Among white voters, though, Trump’s point might resonate. You’d have trouble finding a Republican anywhere on the spectrum who hasn’t had his or her views on an issue dismissed by a liberal at some point as prejudiced. Trump’s complaint will hit home with them. And they’re his target audience, remember, not minority voters. I mentioned this a few days ago in looking at the new NBC/SurveyMonkey poll: The racial demographic that’s doing the most damage to Trump isn’t blacks or Latino, it’s whites. He’s polling historically poorly among blacks in some (not all) surveys, but Republicans already lose so spectacularly among that group that it’s hard to meaningfully underperform. Among Latinos he’s consistently pretty close to Romney’s dismal pace in 2012 and sometimes ahead of it. He’s way behind Romney’s mark among white voters right now, though, because of Clinton’s success in winning over white women, white college grads, and white suburbanites (many of whom overlap, of course). He also tends to poll worse among his own mostly white party than Hillary does among hers, which may be due to some Republicans agreeing with Clinton that Trump’s politics are too racial. To improve on Romney’s losing share of the popular vote against Obama, Trump needs to pile up white votes. Calling for solidarity from Republicans and leaners against another nasty partisan Democratic attack about racism is an obvious way to do it. It’s “the boy who cried wolf”: If you tuned out Hillary Clinton and her party the last thousand times they accused the GOP of bigotry, why would you listen to her now about the alt-right? Even though, as anyone who’s interacted with the alt-right knows (and as the alt-right itself happily admits), they really are a very different, shall we say more “racially conscious,” strain of right-winger than movement conservatives.

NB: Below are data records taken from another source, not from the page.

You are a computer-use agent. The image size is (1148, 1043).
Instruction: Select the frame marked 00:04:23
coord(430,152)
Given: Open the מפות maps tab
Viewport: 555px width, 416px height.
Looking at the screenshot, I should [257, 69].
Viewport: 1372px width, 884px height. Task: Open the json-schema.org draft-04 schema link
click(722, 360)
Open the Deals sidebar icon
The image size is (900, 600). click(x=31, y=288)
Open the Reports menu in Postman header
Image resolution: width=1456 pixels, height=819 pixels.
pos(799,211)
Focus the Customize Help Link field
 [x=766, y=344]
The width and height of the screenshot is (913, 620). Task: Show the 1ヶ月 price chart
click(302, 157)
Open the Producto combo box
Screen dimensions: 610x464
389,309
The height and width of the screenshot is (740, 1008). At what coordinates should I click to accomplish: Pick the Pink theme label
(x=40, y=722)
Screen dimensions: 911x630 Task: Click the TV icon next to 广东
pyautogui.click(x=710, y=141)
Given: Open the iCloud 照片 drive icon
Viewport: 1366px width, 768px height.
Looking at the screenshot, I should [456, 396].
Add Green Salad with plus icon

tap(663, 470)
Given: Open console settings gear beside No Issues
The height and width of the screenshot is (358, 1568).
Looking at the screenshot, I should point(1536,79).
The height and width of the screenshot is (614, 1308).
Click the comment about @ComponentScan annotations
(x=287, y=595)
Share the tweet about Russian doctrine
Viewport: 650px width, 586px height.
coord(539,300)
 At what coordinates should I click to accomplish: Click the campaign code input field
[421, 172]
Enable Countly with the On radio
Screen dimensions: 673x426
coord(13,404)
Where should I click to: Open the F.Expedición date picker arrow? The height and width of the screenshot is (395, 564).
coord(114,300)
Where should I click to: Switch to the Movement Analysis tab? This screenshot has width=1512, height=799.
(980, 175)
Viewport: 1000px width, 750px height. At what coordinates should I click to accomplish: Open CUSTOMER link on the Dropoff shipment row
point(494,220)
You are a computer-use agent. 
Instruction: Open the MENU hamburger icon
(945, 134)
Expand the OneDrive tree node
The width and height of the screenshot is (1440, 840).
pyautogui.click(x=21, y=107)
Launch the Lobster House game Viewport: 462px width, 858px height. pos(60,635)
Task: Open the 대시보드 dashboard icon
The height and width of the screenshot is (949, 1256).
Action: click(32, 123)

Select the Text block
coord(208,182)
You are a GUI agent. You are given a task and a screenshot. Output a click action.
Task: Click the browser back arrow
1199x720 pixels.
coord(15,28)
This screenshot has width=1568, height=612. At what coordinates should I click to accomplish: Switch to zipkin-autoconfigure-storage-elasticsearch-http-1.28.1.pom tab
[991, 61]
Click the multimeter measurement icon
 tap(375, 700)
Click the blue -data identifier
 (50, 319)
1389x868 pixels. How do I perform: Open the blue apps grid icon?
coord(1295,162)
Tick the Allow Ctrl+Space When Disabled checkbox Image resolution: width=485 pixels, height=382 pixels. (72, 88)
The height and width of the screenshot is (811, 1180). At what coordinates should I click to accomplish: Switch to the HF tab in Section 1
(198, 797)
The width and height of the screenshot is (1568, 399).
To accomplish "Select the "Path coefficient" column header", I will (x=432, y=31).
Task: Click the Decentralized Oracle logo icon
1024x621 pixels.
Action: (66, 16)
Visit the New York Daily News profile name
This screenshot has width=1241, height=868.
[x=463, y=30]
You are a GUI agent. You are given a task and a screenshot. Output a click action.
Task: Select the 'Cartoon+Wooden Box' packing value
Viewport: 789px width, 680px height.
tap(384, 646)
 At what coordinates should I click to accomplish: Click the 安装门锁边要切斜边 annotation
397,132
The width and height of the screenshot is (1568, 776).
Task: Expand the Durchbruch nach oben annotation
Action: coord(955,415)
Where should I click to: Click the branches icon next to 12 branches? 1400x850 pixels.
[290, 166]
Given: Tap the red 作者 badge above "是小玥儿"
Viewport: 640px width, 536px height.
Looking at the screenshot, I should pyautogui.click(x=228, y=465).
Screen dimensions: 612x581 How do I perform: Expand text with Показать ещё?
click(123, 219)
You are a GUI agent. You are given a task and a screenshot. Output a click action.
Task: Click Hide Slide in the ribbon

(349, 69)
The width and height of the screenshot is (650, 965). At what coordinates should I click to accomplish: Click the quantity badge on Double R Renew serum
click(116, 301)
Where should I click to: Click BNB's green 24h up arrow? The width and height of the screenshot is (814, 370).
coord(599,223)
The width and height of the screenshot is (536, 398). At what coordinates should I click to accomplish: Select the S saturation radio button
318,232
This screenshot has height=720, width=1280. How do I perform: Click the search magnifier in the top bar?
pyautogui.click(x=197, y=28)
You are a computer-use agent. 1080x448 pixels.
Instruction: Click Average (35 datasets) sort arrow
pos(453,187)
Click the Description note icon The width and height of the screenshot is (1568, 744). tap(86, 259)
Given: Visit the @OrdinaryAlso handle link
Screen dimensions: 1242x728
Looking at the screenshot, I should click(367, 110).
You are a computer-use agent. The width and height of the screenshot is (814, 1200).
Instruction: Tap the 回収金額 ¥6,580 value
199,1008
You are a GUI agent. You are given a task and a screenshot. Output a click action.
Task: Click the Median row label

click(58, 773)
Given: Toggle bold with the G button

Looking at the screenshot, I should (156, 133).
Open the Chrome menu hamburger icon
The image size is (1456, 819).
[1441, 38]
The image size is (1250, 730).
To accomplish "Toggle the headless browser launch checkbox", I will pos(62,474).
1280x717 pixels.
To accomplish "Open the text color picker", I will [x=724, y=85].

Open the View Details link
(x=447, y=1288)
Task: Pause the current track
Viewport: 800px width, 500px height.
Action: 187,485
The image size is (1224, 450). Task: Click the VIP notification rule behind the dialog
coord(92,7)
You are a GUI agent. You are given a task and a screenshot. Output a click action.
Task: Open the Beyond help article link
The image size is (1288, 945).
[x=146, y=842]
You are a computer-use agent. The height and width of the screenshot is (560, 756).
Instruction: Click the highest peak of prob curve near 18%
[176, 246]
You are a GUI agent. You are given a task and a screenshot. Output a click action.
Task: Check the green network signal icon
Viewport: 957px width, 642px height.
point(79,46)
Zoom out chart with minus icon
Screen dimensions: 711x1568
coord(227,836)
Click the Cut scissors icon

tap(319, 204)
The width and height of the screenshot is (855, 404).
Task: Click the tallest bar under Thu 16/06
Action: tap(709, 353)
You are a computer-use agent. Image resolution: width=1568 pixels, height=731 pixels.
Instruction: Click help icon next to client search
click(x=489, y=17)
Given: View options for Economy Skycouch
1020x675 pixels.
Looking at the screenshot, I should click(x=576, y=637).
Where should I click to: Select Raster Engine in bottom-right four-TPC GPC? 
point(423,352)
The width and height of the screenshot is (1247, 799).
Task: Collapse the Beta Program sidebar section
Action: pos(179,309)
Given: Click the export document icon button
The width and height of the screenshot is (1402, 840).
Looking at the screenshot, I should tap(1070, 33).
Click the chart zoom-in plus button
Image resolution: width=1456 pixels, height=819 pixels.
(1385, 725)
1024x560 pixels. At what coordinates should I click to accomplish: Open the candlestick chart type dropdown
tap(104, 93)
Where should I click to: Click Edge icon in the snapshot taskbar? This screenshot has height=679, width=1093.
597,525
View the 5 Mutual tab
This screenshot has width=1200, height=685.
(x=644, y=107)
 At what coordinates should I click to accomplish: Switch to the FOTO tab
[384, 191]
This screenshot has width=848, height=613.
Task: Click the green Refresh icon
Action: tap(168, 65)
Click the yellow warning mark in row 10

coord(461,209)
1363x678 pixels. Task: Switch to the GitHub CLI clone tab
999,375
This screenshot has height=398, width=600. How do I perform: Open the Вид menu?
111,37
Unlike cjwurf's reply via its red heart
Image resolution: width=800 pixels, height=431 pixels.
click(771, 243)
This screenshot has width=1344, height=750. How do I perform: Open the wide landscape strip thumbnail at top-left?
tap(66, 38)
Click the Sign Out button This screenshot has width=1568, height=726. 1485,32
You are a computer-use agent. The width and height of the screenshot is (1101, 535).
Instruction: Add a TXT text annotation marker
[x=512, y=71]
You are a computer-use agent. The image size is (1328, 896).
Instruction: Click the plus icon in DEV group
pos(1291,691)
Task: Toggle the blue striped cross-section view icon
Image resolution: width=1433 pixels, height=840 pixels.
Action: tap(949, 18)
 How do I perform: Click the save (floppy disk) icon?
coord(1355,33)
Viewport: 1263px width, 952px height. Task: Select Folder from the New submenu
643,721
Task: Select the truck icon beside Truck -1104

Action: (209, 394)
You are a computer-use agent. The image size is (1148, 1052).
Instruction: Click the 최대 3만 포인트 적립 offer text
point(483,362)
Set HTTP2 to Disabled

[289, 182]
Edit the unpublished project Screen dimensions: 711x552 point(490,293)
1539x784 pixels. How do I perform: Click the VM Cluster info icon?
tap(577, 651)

I wouldn’t hold my breath waiting for this:
You could imagine Clinton attack inadvertently forcing a long overdue Trump "Sister Souljah" moment against racists https://t.co/rqnB3URqq4
— Nate Cohn (@Nate_Cohn) August 25, 2016
Even now, after the Grand Amnesty Sellout, I think alt-righters would tolerate a calculated “Sistah Souljah” speech by Trump in the name of winning. That’s because they wouldn’t believe he was sincere about it; David Duke has said many times that he doesn’t hold Trump’s disavowals of his support against him because he knows it’s something Trump has to do protect himself politically. But Trump’s walkback on legalization has obviously complicated the calculus. He’s already pushed his alt-right further than they’d like to go by suggesting illegals might be allowed to stay. His minority outreach over the past two weeks can’t be playing well either. Dumping on them in a big speech would be pressing his luck, especially if his polling remains grim and they conclude that he’s not the vessel for a great nationalist takeover of government after all.
Update: A Twitter pal asked during Hillary’s speech why none of Trump’s primary opponents gave a speech like this. Answer: Because they would have opened themselves up to exactly this kind of rebuttal, that they were engaging in Democratic attacks by “crying racism.” The default assumption on the right is that, barring extraordinary evidence, every accusation of racism against a Republican is made in bad faith. Ted Cruz hitting Trump on this would have taken more of a beating from it (“Ted is a liberal!”) than Trump would.